Closed McCloudS closed 10 months ago
This seems to be by design. The Items/{item_id} route is DELETE only.
Doing a get request for information on a file checks to make sure the userid provided has permissions to access the file. This implementation brings up some issues as the /Users route returns the list of all users in alphabetical order. If the first person on this list doesn't have access to the library this Item is stored in then it will return an error, which is the case in my setup.
An option can be to make a request on startup for a userid that goes through all users and checks for the "IsAdministrator": true value under Policy, then store the Id of that user. This way you don't need to recollect it each time you make a request.
I don't have ready access right now, but maybe /Items/{itemId}/PlaybackInfo can be of use. If that doesn't bear any fruit, I'll need to clean up using your implementation.
The design seems odd if I can use the APIkey to get any userid that I want and do anything with. Unless the APIkey is tied to the userid permissions?
Failing all this, can the userId be pulled from the webhook request that is sent? This way you have a proper reference to the user sending the request.
Closed with merge and small update. Until Jellyfin fixes (in my opinion) how they implement certain api calls, or adds more information to the associated webhook, there's nothing left to do.
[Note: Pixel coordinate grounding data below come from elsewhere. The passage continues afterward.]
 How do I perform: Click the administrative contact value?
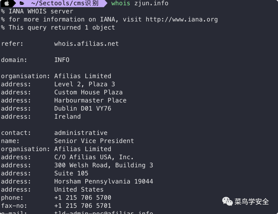[81, 133]
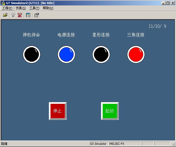
Task: Click the GT Simulator2 title bar icon
Action: click(3, 3)
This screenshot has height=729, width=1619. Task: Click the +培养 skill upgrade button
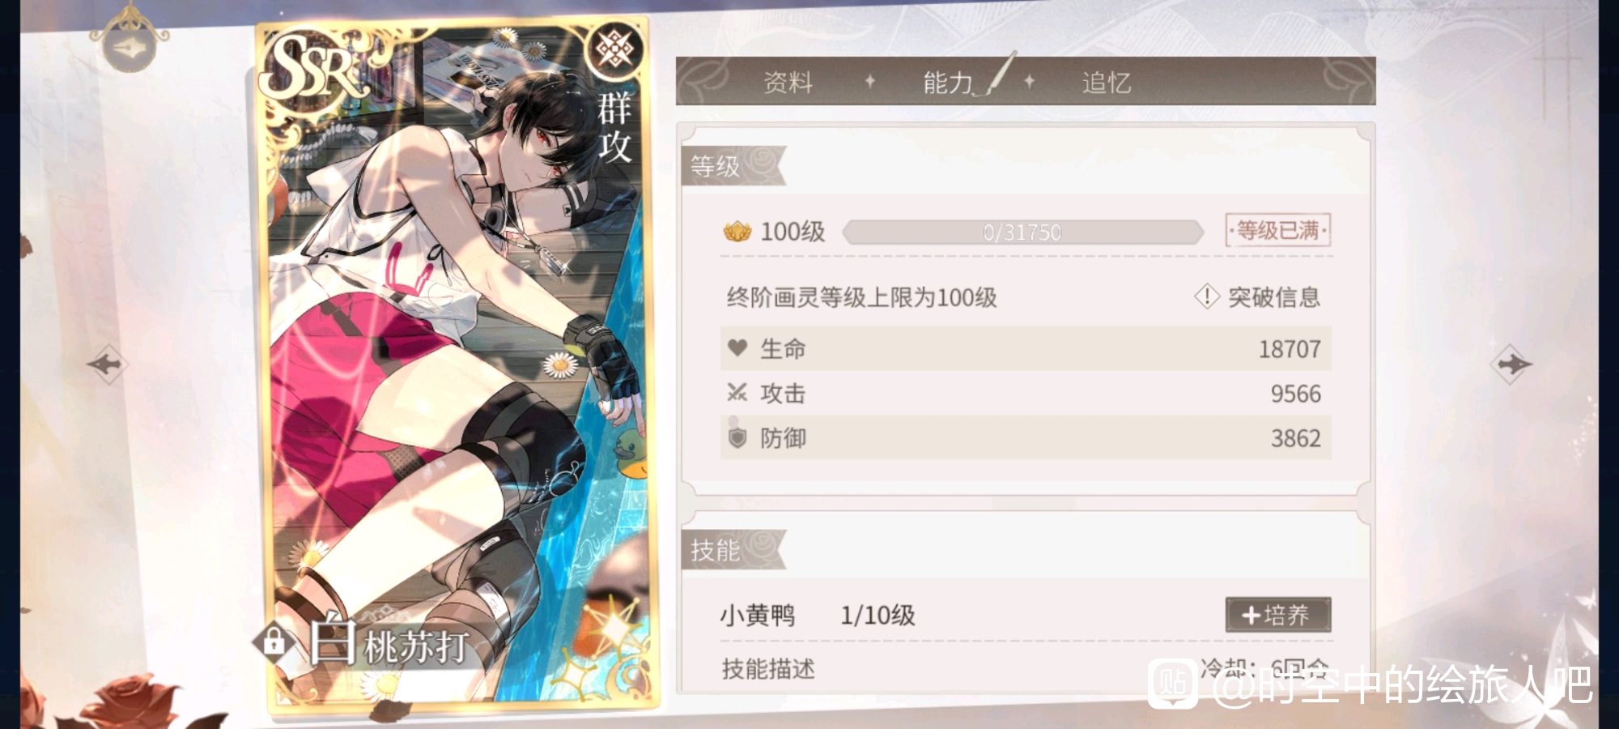1278,615
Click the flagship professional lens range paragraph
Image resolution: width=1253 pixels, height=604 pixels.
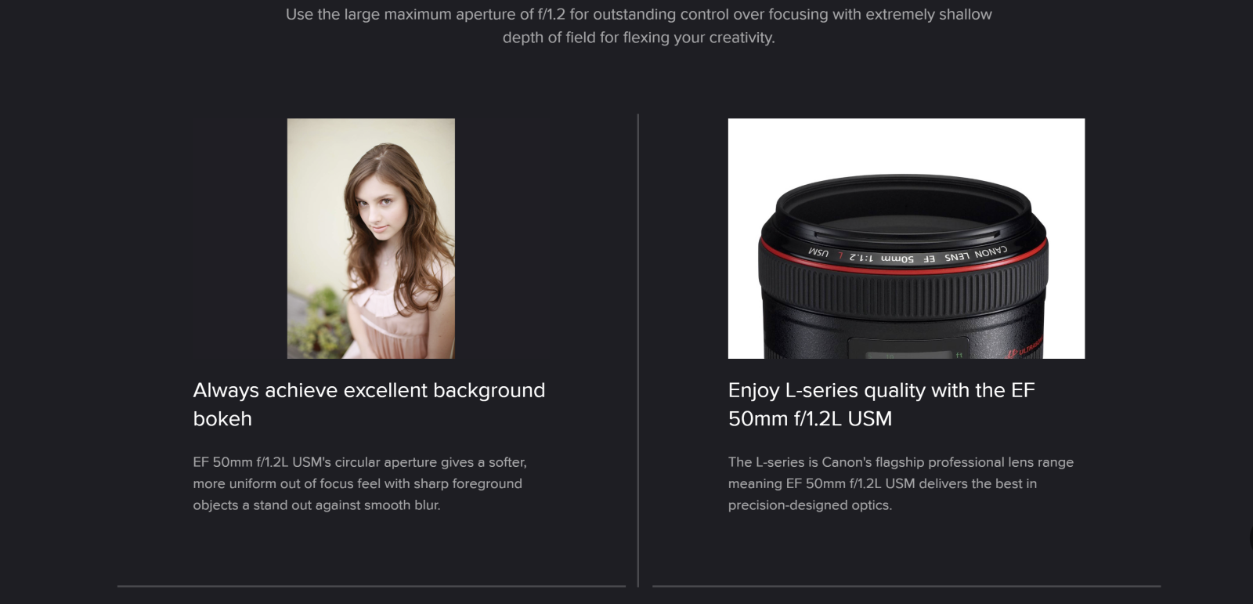pyautogui.click(x=901, y=483)
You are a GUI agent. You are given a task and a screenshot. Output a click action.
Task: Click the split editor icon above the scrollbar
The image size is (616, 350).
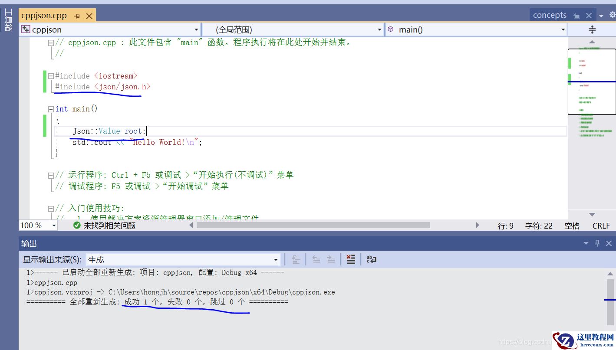click(x=593, y=29)
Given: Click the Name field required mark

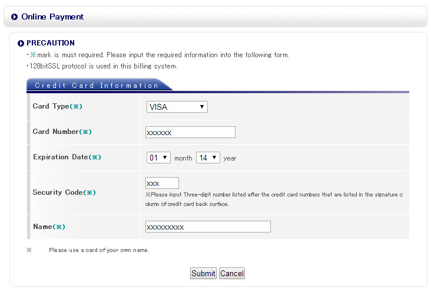Looking at the screenshot, I should point(59,227).
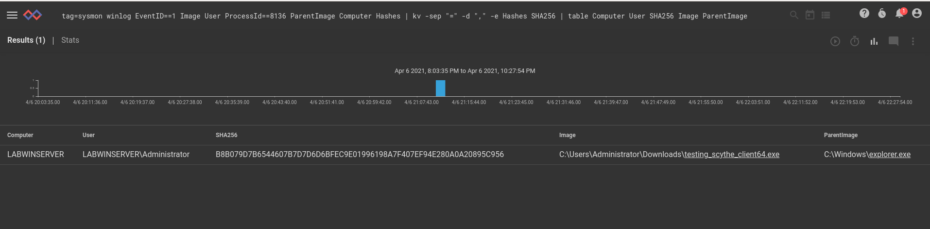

Open to feedback, but after beating my head against the wall, the only way I could figure out how to get the filepath from a Jellyfin webhook was:
https://github.com/McCloudS/subgen/blob/b9f69030d2e69ce3497ec39636b97f3d04e15edb/subgen/subgen.py#L248-L249
For some reason, their API doesn't allow calling /Items/{item_id} directly and still requires a userid even though an API key has been provided. The first call finds the Id of the first user on the server and uses that for subsequent Items calls to get the filepath.